What the task requires |
Transcribe the data below line for line, keeping every character as it appears, but leave the pictures out of your answer.

Stored entries

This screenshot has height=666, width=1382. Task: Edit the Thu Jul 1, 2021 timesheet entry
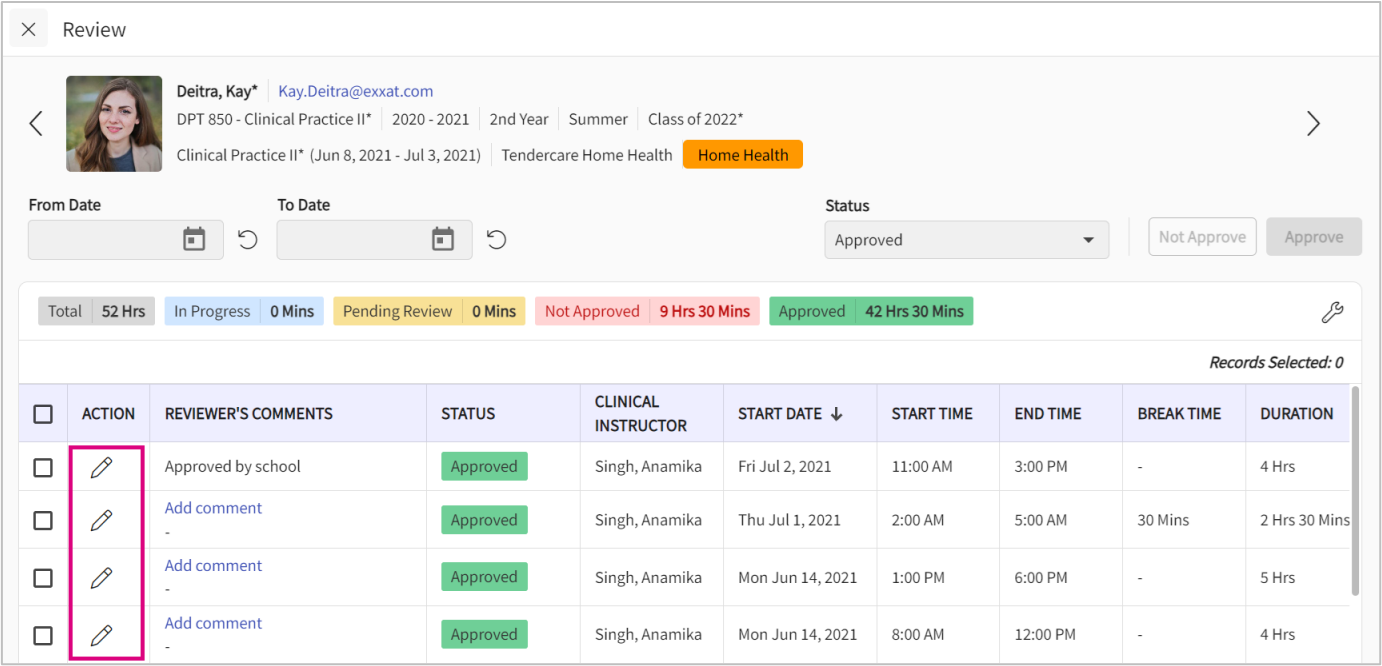pyautogui.click(x=101, y=520)
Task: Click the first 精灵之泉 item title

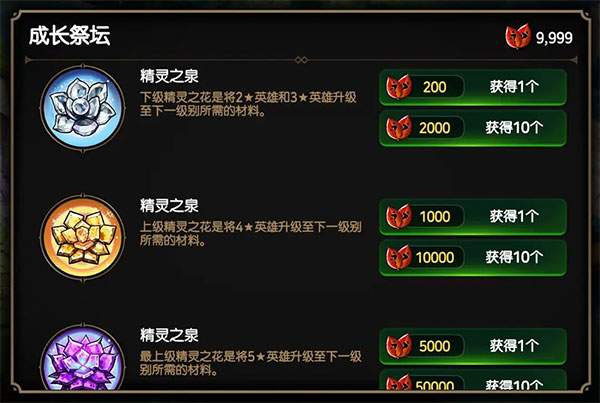Action: pos(169,76)
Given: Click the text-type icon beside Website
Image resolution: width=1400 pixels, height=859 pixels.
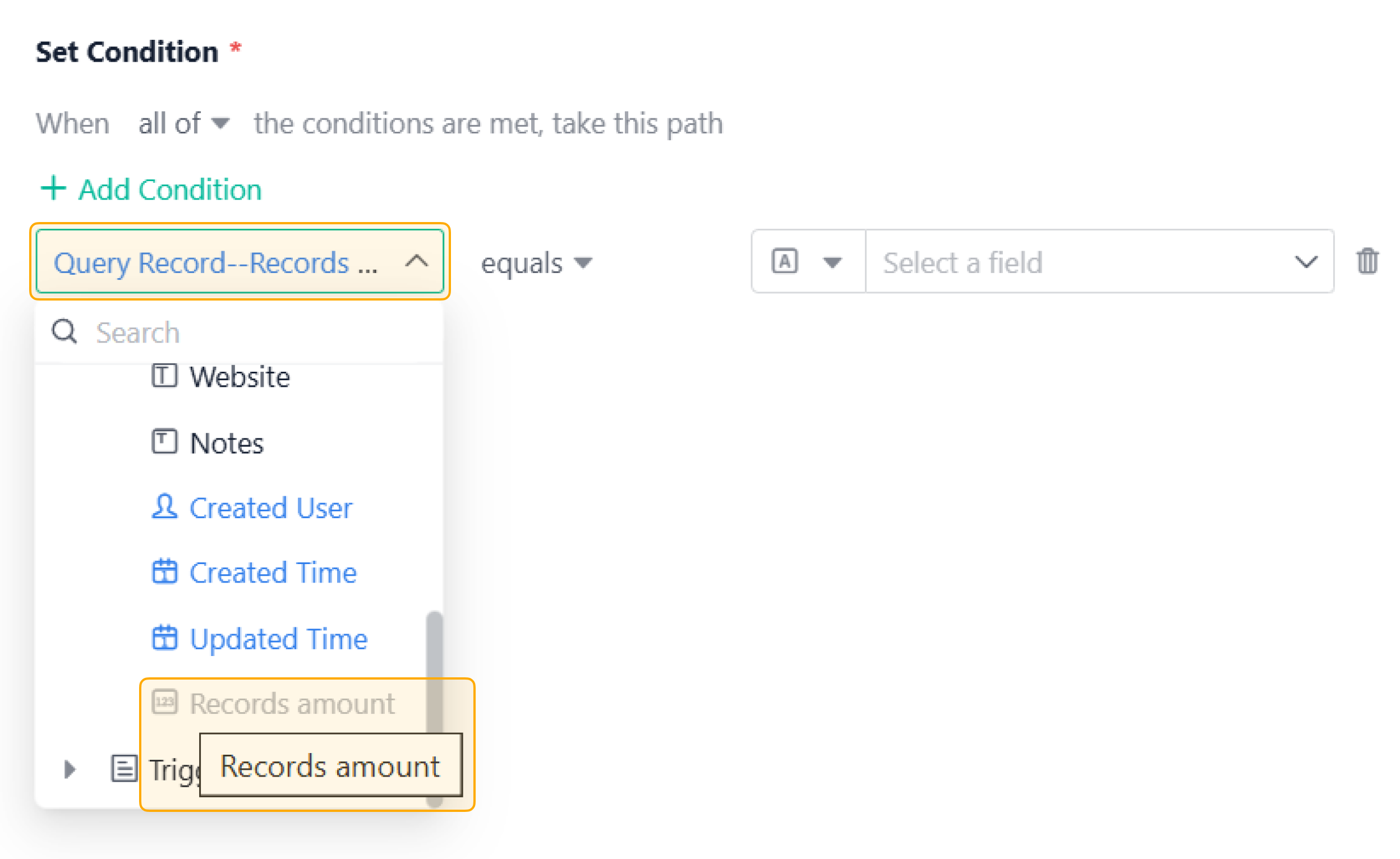Looking at the screenshot, I should click(165, 376).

Exercise solution |
This screenshot has height=666, width=1382. Task: Edit the Thu Jul 1, 2021 timesheet entry
pyautogui.click(x=101, y=520)
Task: Click the first 精灵之泉 item title

Action: pos(169,76)
Given: Click the text-type icon beside Website
Image resolution: width=1400 pixels, height=859 pixels.
Looking at the screenshot, I should click(165, 376).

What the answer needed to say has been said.